**Your objective**. Report every line in the listing below where the string "Task" shows up.

*** Opening of Exercise input ***

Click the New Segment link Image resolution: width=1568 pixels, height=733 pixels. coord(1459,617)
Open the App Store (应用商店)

*** Close of Exercise input ***
*** Opening of Exercise input ***

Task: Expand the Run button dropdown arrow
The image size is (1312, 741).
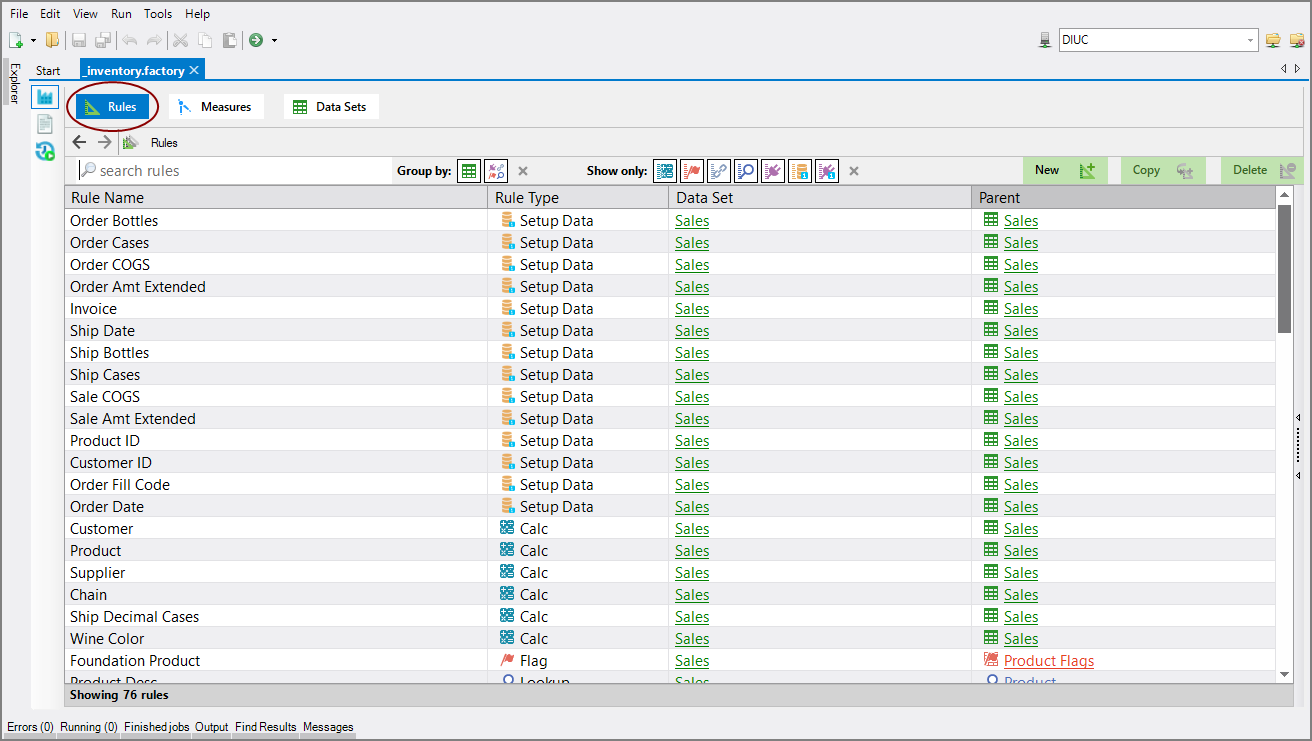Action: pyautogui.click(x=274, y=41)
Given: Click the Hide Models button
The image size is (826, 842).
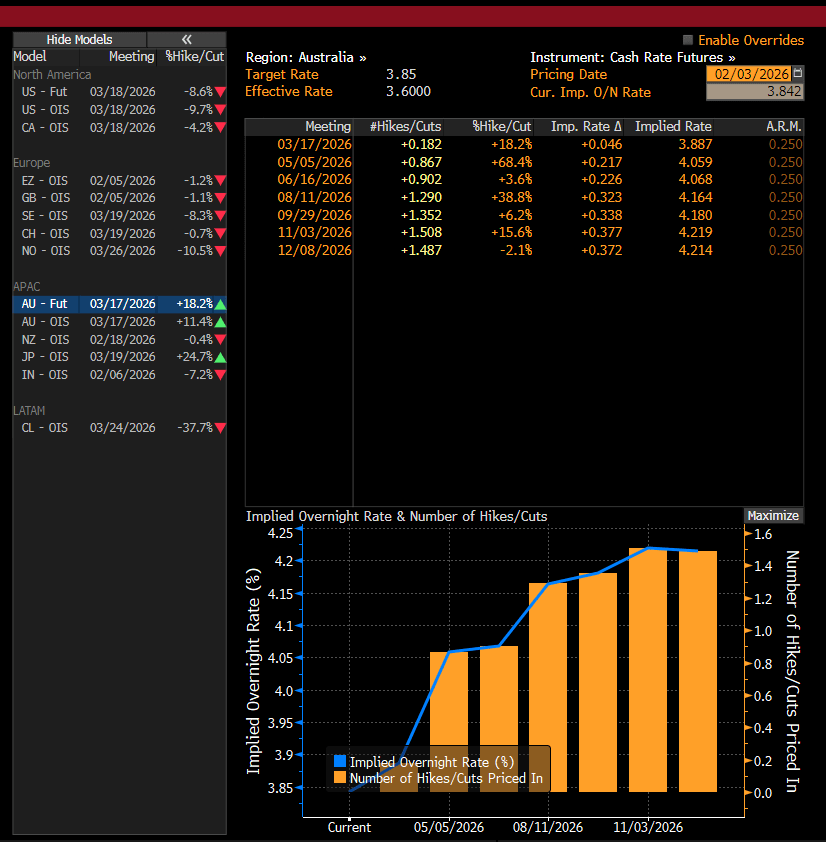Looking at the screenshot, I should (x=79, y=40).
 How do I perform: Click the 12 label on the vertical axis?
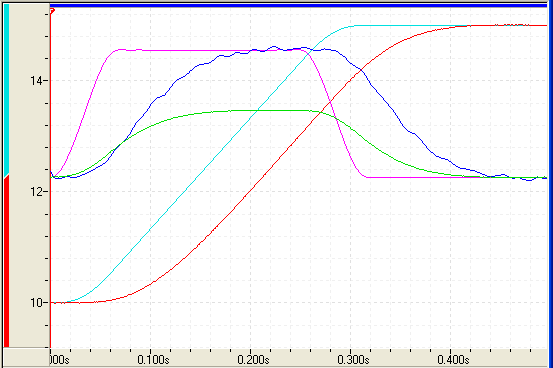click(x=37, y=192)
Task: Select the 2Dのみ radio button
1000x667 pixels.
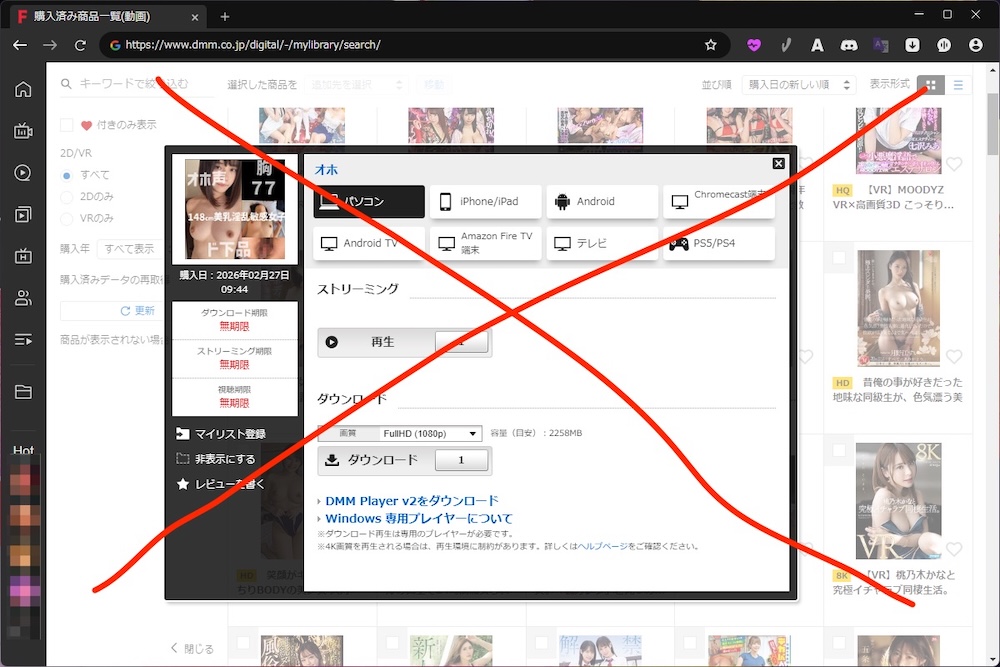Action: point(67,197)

*** Close of Exercise input ***

**Finished exercise**.
Task: Expand the Run button dropdown arrow
Task: Select the 2Dのみ radio button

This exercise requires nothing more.